Maar als iedereen van nature een goed hart heeft, waarom zíjn dan niet alle mensen goed? Dat komt volgens Mencius doordat de kiemen van deugden als medemenselijkheid en rechtvaardigheid die ieder mens bezit verzorging nodig hebben om te groeien. Zo kent iedereen het gevoel van medelijden, maar heeft niet iedereen geleerd om anderen goed te behandelen. In de Mencius – een bundel uitspraken die zijn leerlingen samenstelden – vergelijkt hij een persoon die zijn aangeboren goede natuur slecht onderhoudt met een prachtig begroeide heuvel die wordt kaalgegraasd. Er gaat dan iets cruciaals verloren: ‘Kan men zo iemand nog menselijk noemen?’
Dit artikel is exclusief voor abonnees
Het optimisme van Mencius vraagt om actie.
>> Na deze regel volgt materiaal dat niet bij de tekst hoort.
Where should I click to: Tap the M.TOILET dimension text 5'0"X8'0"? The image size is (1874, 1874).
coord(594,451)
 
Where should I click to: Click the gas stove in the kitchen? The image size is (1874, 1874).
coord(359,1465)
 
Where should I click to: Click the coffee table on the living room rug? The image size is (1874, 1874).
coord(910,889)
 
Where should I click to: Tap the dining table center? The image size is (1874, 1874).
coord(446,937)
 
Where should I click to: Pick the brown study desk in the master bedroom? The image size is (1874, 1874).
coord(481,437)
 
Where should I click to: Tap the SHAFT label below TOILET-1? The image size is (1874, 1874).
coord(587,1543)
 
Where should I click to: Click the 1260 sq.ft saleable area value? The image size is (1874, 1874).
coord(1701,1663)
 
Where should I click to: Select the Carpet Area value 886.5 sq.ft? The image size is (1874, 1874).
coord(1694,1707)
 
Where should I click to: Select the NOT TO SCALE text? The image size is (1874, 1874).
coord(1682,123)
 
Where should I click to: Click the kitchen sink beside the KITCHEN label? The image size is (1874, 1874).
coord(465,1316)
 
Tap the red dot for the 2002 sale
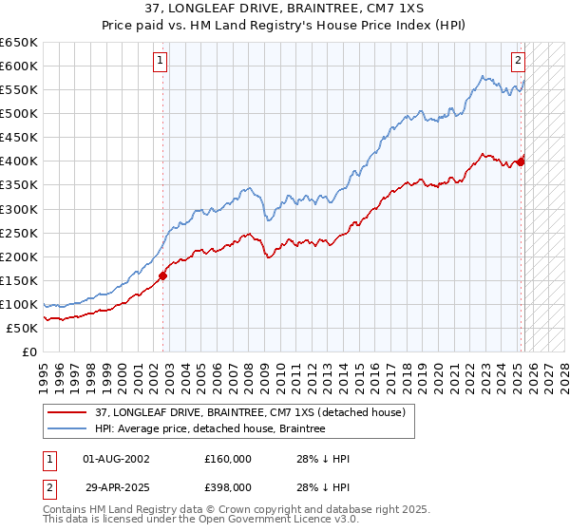pyautogui.click(x=162, y=276)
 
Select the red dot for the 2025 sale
pyautogui.click(x=521, y=162)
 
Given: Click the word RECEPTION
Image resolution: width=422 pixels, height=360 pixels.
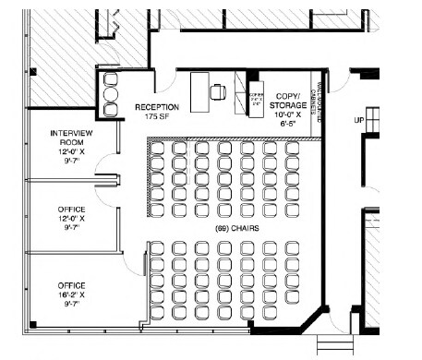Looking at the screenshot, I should [156, 106].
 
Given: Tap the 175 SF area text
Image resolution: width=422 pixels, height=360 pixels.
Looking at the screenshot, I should [156, 116].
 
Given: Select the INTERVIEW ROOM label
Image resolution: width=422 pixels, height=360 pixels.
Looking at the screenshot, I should [71, 139].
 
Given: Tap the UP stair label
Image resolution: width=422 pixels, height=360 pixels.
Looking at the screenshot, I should [360, 120].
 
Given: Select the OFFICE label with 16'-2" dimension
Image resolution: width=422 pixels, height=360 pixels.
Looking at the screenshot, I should [71, 284].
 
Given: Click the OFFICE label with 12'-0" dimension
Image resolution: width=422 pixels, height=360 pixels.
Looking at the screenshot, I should [71, 210].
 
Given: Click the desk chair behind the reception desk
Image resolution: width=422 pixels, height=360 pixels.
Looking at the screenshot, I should [219, 90].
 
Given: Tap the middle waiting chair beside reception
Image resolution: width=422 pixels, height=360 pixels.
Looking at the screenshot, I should [111, 95].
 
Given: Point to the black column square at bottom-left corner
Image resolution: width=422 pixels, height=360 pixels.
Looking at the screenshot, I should [32, 323].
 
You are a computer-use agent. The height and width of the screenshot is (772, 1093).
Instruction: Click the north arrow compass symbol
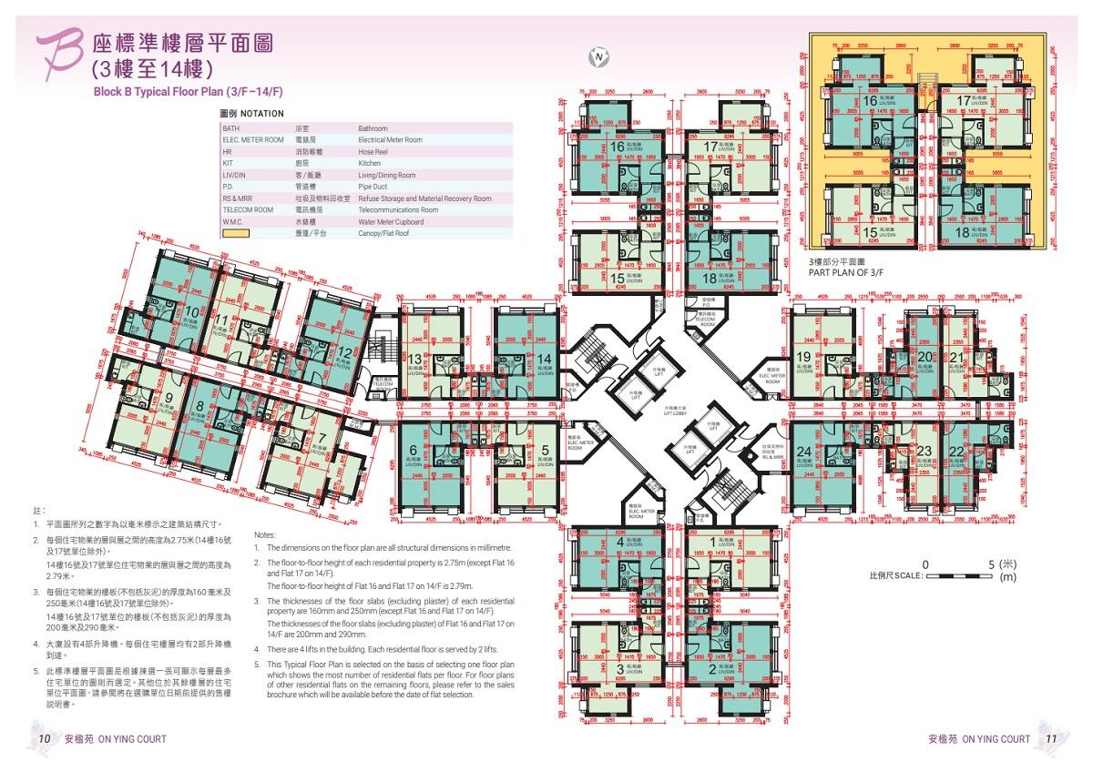pos(598,56)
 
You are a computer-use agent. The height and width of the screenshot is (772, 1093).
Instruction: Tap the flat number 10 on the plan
pos(192,312)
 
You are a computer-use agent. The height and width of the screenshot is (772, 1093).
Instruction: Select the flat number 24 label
pos(803,452)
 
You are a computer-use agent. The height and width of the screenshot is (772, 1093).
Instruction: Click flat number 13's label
pos(415,360)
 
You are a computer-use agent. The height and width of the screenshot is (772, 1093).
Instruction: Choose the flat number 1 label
pos(712,543)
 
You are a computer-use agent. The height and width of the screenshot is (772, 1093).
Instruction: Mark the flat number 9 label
pos(169,398)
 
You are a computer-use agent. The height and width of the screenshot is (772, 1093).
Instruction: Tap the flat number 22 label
pos(956,452)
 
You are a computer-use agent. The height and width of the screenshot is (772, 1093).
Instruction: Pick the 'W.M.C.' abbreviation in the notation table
pos(235,222)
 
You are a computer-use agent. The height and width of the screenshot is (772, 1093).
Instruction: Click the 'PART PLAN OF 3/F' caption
pos(848,271)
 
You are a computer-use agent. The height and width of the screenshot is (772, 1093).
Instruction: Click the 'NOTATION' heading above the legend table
pos(249,114)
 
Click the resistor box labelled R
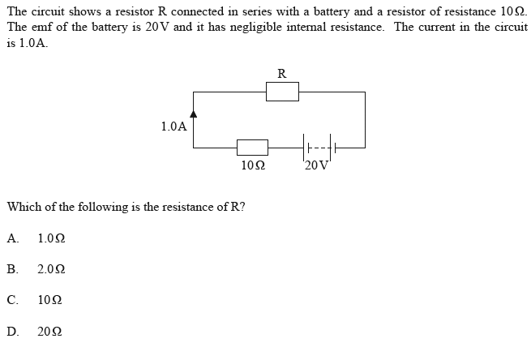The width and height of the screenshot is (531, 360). pyautogui.click(x=282, y=92)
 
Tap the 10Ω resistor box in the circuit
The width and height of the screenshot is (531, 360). pyautogui.click(x=252, y=148)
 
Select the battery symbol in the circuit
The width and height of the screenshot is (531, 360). pyautogui.click(x=319, y=148)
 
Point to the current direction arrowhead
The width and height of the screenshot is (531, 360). pyautogui.click(x=193, y=117)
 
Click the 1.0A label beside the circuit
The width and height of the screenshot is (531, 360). pyautogui.click(x=173, y=126)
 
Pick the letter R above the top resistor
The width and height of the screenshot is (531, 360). pyautogui.click(x=281, y=74)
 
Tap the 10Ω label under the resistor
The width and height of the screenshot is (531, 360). pyautogui.click(x=253, y=165)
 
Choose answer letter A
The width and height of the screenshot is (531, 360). pyautogui.click(x=11, y=238)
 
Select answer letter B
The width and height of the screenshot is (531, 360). pyautogui.click(x=11, y=269)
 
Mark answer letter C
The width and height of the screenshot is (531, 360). pyautogui.click(x=11, y=300)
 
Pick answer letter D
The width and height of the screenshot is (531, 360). pyautogui.click(x=11, y=331)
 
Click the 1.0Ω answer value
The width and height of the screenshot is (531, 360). pyautogui.click(x=51, y=238)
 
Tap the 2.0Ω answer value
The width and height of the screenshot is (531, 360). pyautogui.click(x=51, y=269)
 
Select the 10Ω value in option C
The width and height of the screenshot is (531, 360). pyautogui.click(x=49, y=300)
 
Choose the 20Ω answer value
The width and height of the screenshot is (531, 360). pyautogui.click(x=49, y=331)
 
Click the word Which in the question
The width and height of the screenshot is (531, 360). pyautogui.click(x=23, y=207)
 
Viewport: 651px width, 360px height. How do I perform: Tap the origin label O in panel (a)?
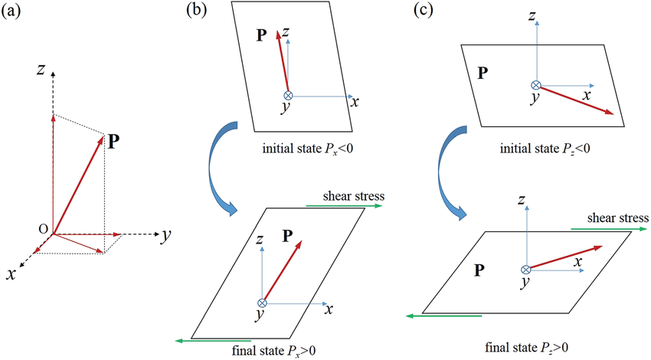pos(43,229)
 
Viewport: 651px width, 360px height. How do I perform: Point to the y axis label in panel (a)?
pos(165,236)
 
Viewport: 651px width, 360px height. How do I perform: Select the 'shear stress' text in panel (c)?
pos(618,219)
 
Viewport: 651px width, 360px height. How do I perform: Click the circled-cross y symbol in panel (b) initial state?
pos(288,96)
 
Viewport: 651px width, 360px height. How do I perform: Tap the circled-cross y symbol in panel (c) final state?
pos(525,270)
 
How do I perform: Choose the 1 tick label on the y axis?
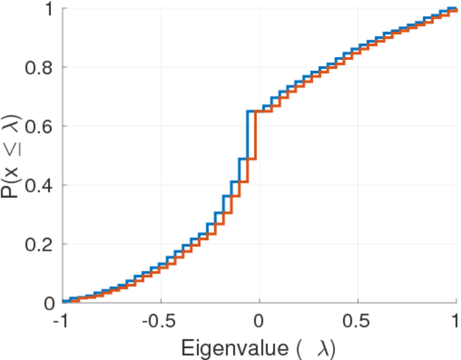[50, 10]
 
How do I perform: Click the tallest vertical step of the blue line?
[248, 135]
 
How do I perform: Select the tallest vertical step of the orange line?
[256, 135]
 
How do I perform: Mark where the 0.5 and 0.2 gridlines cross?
[358, 244]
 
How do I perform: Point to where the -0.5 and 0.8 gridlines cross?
[160, 68]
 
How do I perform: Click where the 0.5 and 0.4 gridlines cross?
[358, 185]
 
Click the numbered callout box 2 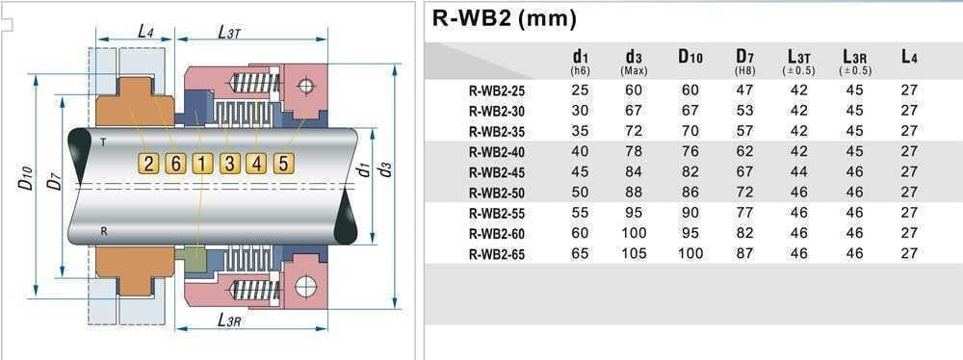point(148,163)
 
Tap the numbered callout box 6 point(174,163)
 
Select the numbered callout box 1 point(201,163)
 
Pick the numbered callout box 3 point(228,163)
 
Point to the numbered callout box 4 point(255,163)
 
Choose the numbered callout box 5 point(282,163)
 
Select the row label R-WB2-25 point(498,90)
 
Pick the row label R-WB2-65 point(498,254)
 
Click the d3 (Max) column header point(635,62)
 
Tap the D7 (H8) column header point(744,62)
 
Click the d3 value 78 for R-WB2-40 point(635,151)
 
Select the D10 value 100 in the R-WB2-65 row point(690,254)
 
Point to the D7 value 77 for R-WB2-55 point(744,213)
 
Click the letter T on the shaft point(102,141)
De natuurlijke neigingen moeten gecultiveerd worden tot deugden. Daar is inzet voor nodig, en een goede opvoeding. Mensen moeten leren hoe ze zich in bepaalde sociale rollen horen te gedragen: die van kind of ouder, man of vrouw, jongere of oudere. Maar hoe welopgevoed en gemotiveerd ook, weinig mensen handelen deugdzaam wanneer ze geconfronteerd worden met honger en angst voor geweld.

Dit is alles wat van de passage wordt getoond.